4        Under an agreement between AtE and the Greek State, formalised by a legislative decree of 1969, the 1960 contract was due to end on 31 March 2006, unless it was extended in accordance with its provisions.

5        By decision of 23 January 1992, the European Commission held that the preferential tariff granted to AtE constituted State aid compatible with the internal market.

6        In February 2004, DEI informed AtE of its intention to terminate the 1960 contract and, in accordance with the contractual provisions, ceased to charge it the preferential tariff as of 1 April 2006.

7        AtE challenged that termination before the competent national courts.

8        By order of 5 January 2007 (‘the first order for interim measures’), the Monomeles Protodikeio Athinon (Single-member Court of First Instance, Athens, Greece), in interlocutory proceedings, suspended, as an interim measure and ex nunc, the effects of the termination. That court held that that termination was not consistent with the provisions of the 1960 contract and the applicable domestic legal framework.

9        DEI challenged the first order for interim measures before the Polymeles Protodikeio Athinon (Multi-member Court of First Instance, Athens), which, also in interlocutory proceedings, granted, ex nunc, DEI’s application for the termination of the 1960 contract and the preferential tariff, by order of 6 of March 2008.

10      Thus, during the period from 5 January 2007 to 6 March 2008 (‘the period at issue’), AtE and, subsequently, Alouminion, continued to benefit from the preferential tariff.

11      In July 2008, the Commission received complaints. By letter dated 27 January 2010, it notified the Hellenic Republic of its decision to initiate the procedure laid down in Article 108(2) TFEU and invited the interested parties to submit their comments within one month of the date of publication of that letter.

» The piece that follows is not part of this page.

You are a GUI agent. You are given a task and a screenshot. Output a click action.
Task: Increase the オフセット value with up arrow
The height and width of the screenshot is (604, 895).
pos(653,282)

12      That decision was published in the Official Journal of the European Union on 16 April 2010 (OJ 2007 C 96, p. 7).

13      The Commission in particular expressed doubts in that decision as to whether the preferential tariff charged by DEI to AtE, and subsequently Alouminion, during the period at issue, was at the same rate as the tariff charged to other large industrial consumers of high voltage electricity, since the preferential tariff was due to end on 31 March 2006 but had been extended by the first order for interim measures.

14      The Hellenic Republic, Alouminion and DEI sent their respective observations to the Commission.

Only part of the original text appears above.